### [EXERCISES]
**A.** Quote the passage on the self-care bot project word for word from "A PROJECT BY" up to and including "everyone except themselves?".
**B.** Write what comes next in the passage on the self-care bot project, starting after its final sentence.

A PROJECT BY TRACEY BOWEN

Can self-care be automated effectively?  Are marginalised women more susceptible to lack of self care through historic lack of attention, care and visibility?  

Tracey Bowen’s research shows that the most radical act for a marginalised person is self care. Whilst the world demands so much from marginalised women and subjects them to unnecessary toxicity and burden – Bowen asks: who is there to care for people who are historically placed at the bottom of the ladder; always looking after everyone except themselves? 

Whilst working with Mozilla and Mindflow, Bowen developed a fully automated bot which is scanning messages and creating an algorithm to identify toxic or abusive speech or sentiment. As a part of the process, the user can be asked to scan their own messages and situations and report to the app.

The primary function – is to prompt the user to take care of themselves in everyday situations, not just in the midst of toxicity where health can suffer drastically. The aim is to test with marginalised women including professional lawyers/barristers, female surgeons ad medical professionals, talking therapy practitioners and selected focus groups.

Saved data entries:
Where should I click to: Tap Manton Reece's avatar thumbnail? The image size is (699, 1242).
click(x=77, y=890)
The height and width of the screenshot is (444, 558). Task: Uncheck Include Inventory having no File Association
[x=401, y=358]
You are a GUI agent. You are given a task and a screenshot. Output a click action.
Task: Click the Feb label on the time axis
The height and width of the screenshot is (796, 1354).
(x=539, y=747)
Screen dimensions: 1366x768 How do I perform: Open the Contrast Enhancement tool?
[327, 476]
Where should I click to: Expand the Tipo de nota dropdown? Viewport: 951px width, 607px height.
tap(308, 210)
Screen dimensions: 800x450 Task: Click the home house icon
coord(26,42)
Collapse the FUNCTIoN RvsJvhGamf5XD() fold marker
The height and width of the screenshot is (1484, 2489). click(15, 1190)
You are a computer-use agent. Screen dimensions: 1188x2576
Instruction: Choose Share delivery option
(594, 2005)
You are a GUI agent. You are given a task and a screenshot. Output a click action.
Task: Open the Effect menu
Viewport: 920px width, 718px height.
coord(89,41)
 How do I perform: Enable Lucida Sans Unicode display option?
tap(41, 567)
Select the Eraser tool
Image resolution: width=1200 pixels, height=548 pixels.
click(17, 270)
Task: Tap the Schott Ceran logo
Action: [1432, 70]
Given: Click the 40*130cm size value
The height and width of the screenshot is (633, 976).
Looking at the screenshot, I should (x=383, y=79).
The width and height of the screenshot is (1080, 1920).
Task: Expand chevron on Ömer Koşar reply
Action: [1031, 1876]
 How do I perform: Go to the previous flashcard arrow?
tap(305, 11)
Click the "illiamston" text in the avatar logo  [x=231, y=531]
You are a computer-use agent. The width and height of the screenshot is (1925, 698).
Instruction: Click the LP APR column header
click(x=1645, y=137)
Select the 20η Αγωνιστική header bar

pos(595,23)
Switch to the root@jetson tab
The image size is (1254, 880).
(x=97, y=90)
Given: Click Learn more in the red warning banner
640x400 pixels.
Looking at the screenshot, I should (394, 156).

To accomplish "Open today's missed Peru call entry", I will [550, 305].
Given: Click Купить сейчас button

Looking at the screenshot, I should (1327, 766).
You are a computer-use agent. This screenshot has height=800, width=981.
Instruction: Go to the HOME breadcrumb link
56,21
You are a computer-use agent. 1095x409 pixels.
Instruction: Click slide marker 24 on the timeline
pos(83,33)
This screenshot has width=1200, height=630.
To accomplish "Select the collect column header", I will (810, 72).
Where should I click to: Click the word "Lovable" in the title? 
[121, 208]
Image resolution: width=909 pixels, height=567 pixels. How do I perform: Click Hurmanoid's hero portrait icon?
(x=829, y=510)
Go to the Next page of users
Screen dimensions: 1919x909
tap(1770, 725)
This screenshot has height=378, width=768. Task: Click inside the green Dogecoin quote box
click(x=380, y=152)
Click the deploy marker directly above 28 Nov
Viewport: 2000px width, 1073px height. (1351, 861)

### [RESPONSES TO THE TASKS]
**A.**
A PROJECT BY TRACEY BOWEN

Can self-care be automated effectively?  Are marginalised women more susceptible to lack of self care through historic lack of attention, care and visibility?  

Tracey Bowen’s research shows that the most radical act for a marginalised person is self care. Whilst the world demands so much from marginalised women and subjects them to unnecessary toxicity and burden – Bowen asks: who is there to care for people who are historically placed at the bottom of the ladder; always looking after everyone except themselves?

**B.**
The bot acts as an intersectional interventionist welfare bot/app or ‘automated self care companion’ – which can support members of the public in times of need, remind them to eat, hydrate, track sleep, identify toxic situations and speech, soothe and signpost wellness resources. If necessary and authorised the bot/app can also alert others.

As a part of this research residency, Bowen tested her project with the Black Women in Law group (UK) ; Controlr focus group (UK) , Melanin Queens (IND) ; Yellow Couch Collective (USA) Mindflow founder and surgeon Jaqueline Rees (UK).